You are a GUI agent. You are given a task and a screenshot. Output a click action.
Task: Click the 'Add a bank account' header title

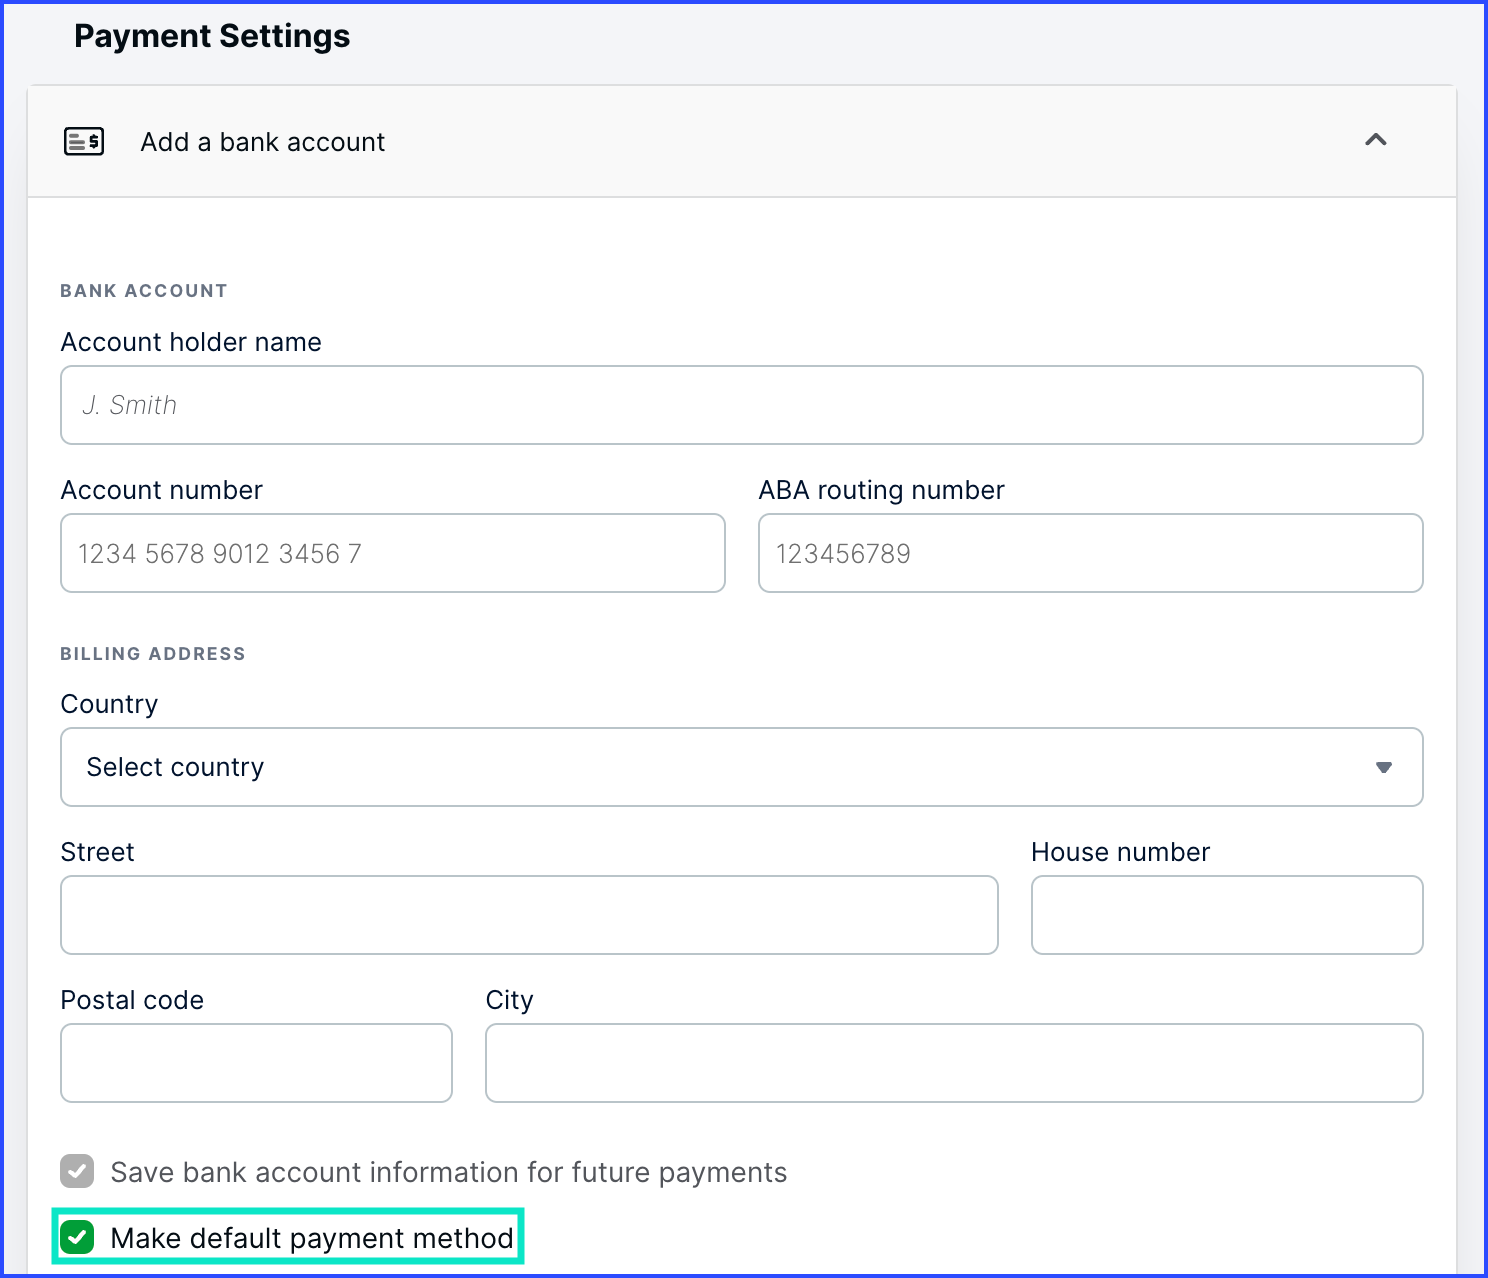262,142

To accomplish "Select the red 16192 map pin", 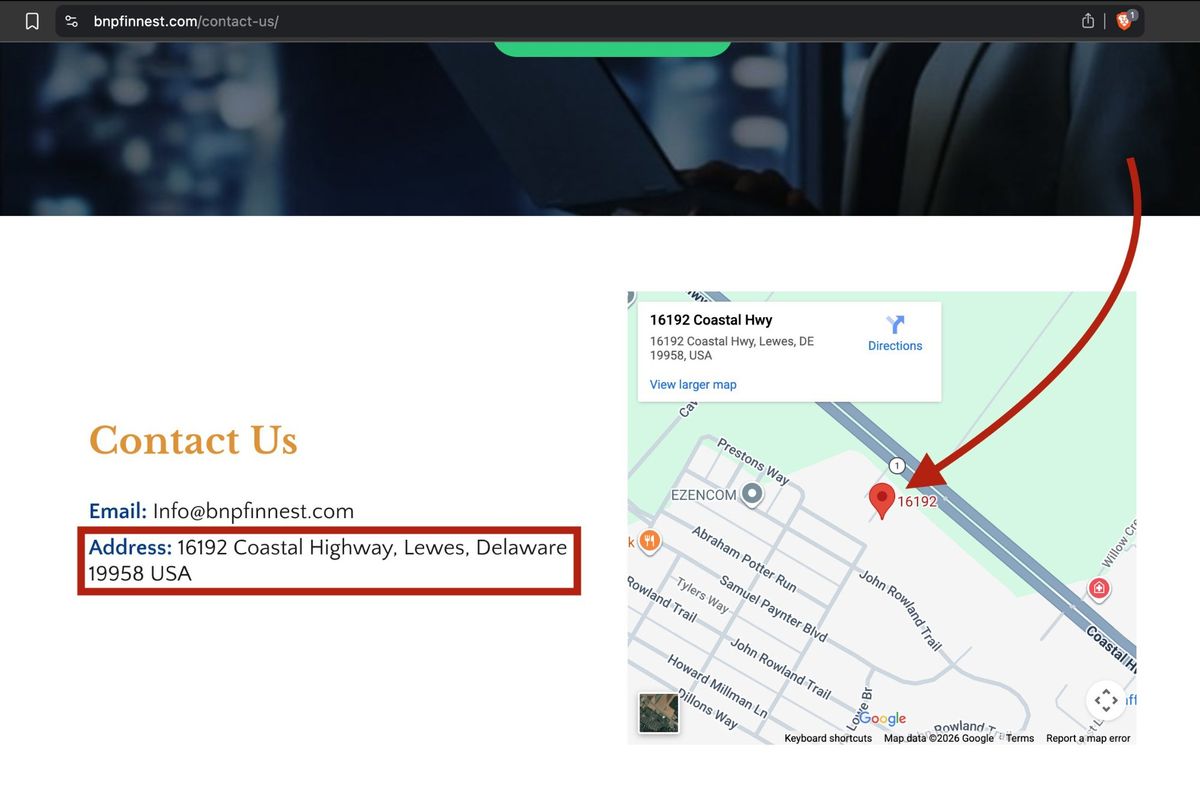I will [881, 499].
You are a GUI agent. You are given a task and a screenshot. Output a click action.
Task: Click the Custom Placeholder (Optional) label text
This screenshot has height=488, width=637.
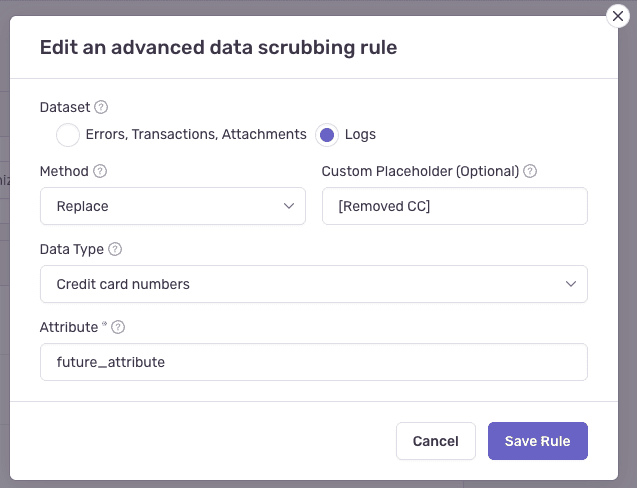click(x=420, y=171)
● ● ● ● ● ● ●
[TASK]
No pictures belong in the copy. Retype exactly, and only, the lines from the line containing "Task: Click the Custom" through the last line of the data, both included.

[RESPONSE AREA]
Task: Click the Custom Placeholder (Optional) label text
This screenshot has height=488, width=637.
click(x=420, y=171)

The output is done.